In the scheme of things, I probably won’t remember this in a few years (weeks?  months?).  I know I am making the right decision for my family – for my daughter who may someday be a bipolar mom too.  But dammittohell if I don’t just hate being bipolar right now.  I’m symptom-free, and in order to stay that way I’ve made the decision not to tempt fate.  I need a few months of strong stability in order to have another successful pregnancy.  I need to be present and strong for my family – for my daughter and for my husband.  So, last night I took the first pill from the starter pack of Lamictal.  And then I cried as my daughter fought the bottle.

She fought the bottle long into the night.  I’ve never heard her cry like that – never seen her little face all red and scrunched up like that.  (Seriously, we have an angelic baby.)  Several times, I had to leave the room while K calmly fed her over and over again until she seemed to get it.  She won’t remember this.  She won’t remember this.  She won’t remember this.
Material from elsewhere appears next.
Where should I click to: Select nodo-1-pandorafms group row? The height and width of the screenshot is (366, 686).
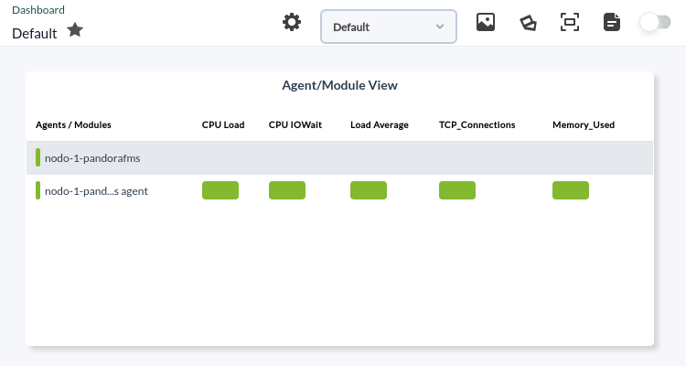point(339,158)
This morning – after more than four hours of uninteruppted sleep (have I mentioned how amazing my husband K is at this dad stuff – he deserves so many things) and a cup of coffee(!) – I am more okay with my decision.  My breasts are heavy and full and I don’t exactly know how to avoid the engorgement.  No pumping/pumping.  Tight bra/loose bra.  Ice/heat.  The only thing the internets seem to agree on is cabbage leaves.

Tomorrow, I’m going to have a margarita.  I’m going to toast my daughter, celebrate the fact that she gets all of me, and that I’m not going to be a drain on K.  I’m going to celebrate my motherhood – the way I’m living it.  Guilt and sadness have no place here.  I have a daughter, an incredibly happy family, and a beautiful memory of breastfeeding.  That’s not a bad start to this adventure.
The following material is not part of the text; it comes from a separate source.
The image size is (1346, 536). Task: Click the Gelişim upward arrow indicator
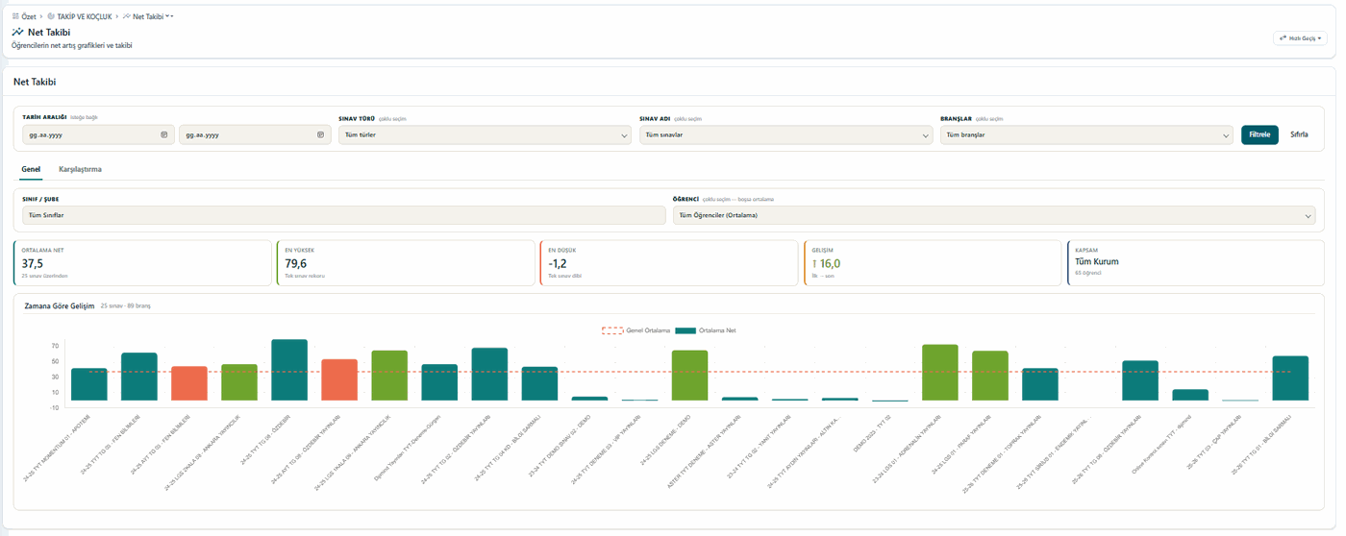[x=814, y=263]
  1. You are completely right – a present mommy is better than breast milk! At least you got to experience it short-term. Enjoy your toasting!

  2. Thanks! I think we’ve got the hang of the bottle now. If only we had more of a schedule…

  3. I am so sorry, but you have to make the best decision for you and your family. The mom guilt sucks, I know. I tried and tried to breasfeed and did for 6 months, but never produced enough. I still feel guilty, wondering if I did enough, but I know that I did the best I knew how. I read somewhere that every mother should be celebrated for breastfeeding, if she does it for 2 days, 2 months, or 2 years. Yay you for having that wonderful experience and giving CG the best start possible. And yes, bottles suck. I never was able to exclusively bf and I hated having to deal with bottles and formula. My trick was to measure the water in a bottle and leave it room temp (never gave it to her warm) and then measure the formula in another small container and take those to the bedroom with me at night so I could mix bedside. Made late night feedings much easier.